Covid-19: Governo reforça Programa Fomento ao Micro Empreendedorismo com 300 mil contos

Cidade da Praia, 22 Mai (Inforpress) – O Governo, através do Conselho de Ministros, reforçou o fundo do Programa Fomento ao Micro Empreendedorismo com 300 mil contos, com objectivo de “fortalecer o financiamento” das instituições de micro finanças.

Em conferência de imprensa hoje, na Cidade da Praia, o porta-voz da reunião, Fernando Elísio Freire, explicou que a medida consta do projecto de proposta de resolução que procede à segunda alteração da resolução 97/2017, de 22 de Agosto, alterada pela resolução 32/2020, de 24 de Fevereiro, que cria o Programa Fomento ao Micro Empreendedorismo.

Considerou que, perante a situação actual da pandemia da covid-19, a economia cabo-verdiana sentiu efeitos “muito fortes e sensíveis”, sobretudo nos sectores do turismo e dos transportes, provocando “uma quebra no crescimento económico” e com “grande impacto” no emprego.

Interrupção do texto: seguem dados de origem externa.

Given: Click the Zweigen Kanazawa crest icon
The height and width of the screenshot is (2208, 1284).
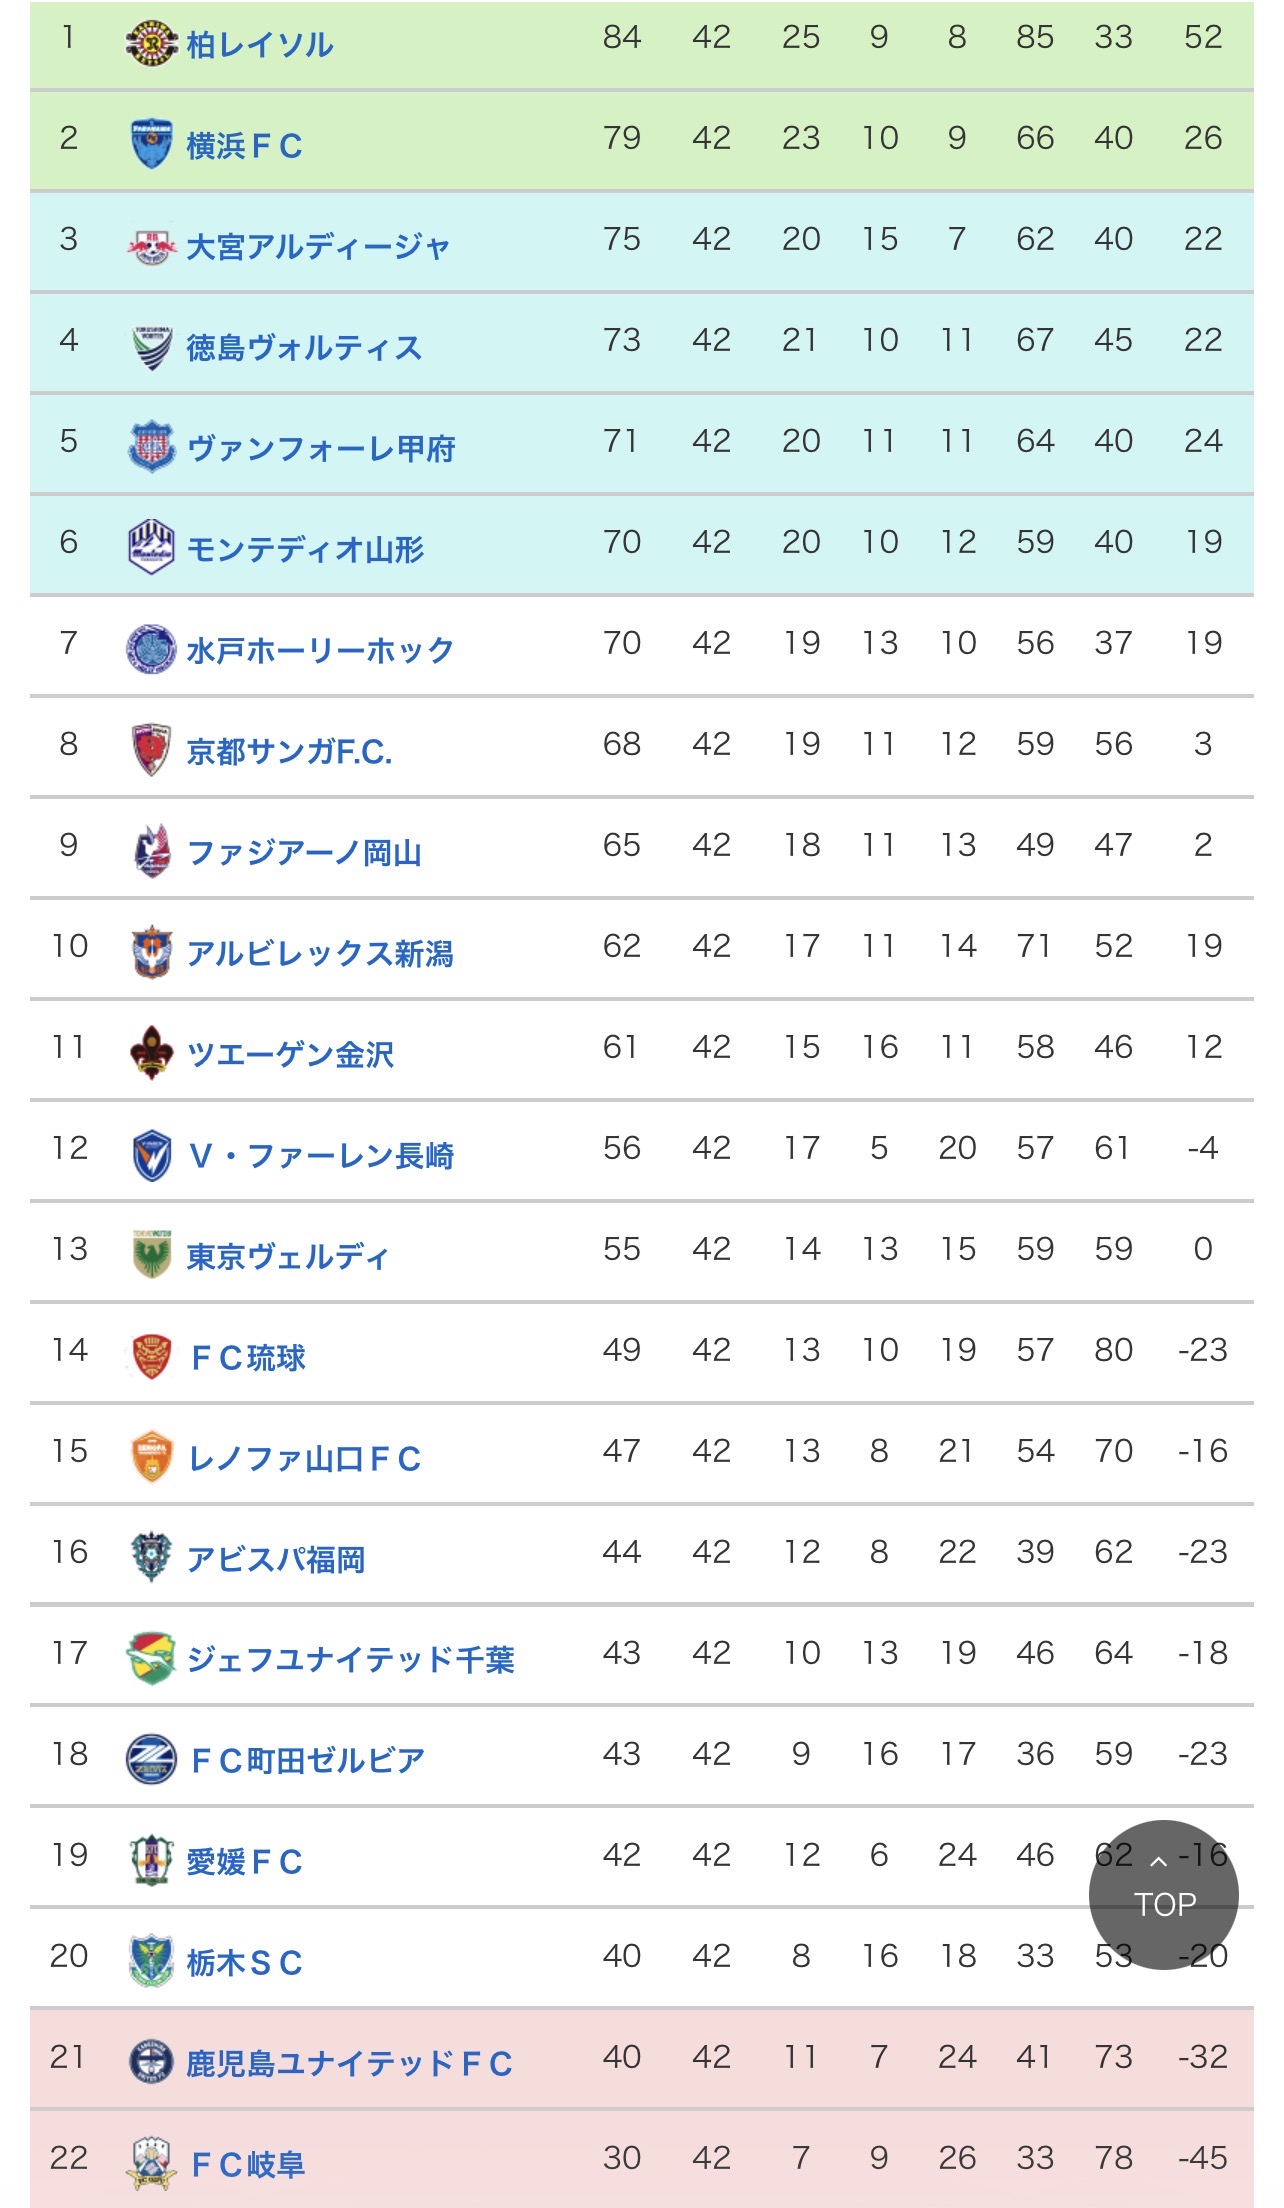Looking at the screenshot, I should pos(152,1053).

“Uma das formas de mobilizar o país, o emprego, fazer inclusão social, permitir maior capacidade de intervenção económica principalmente para as pessoas mais vulneráveis é através do micro financiamento para promoção do emprego digno e para inclusão social”, constatou.

Avançou que é neste quadro que o Governo vai reforçar o fundo Programa Fomento ao Micro Empreendedorismo com 300 mil contos, aumentar a garantia para 80 por cento (%) do crédito e ampliar o valor da bonificação para 60%, ou seja 160 mil contos.

A ideia, segundo o ministro de Estado, é reforçar o financiamento das instituições de micro finanças para que possam ter “acesso a mais crédito, chegar a mais pessoas e promover mais emprego”.

Explicou que o Programa Fomento ao Micro Empreendedorismo é gerido pela Pro-Empresa, que irá continuar a fazer os acordos e parceiras com os profissionais das instituições de micro finanças, e terá como parceiros fundamentais as câmaras municipais, associações de jovens empresários e Organizações Não Governamentais (ONG), no sentido de chegar a mais entidades e beneficiários possíveis.

“Cada empréstimo irá variar entre 300 contos e 1.500 contos, no máximo, sendo que o objectivo central é permitir as pessoas terem rendimento para poderem fazer e iniciar uma actividade económica com inclusão produtiva que lhes permita criar emprego e inclusão social”, referiu.

Adiantou que neste momento o Governo está a trabalhar num plano económico pós-pandemia e no orçamento rectificativo que será apresentado em Junho.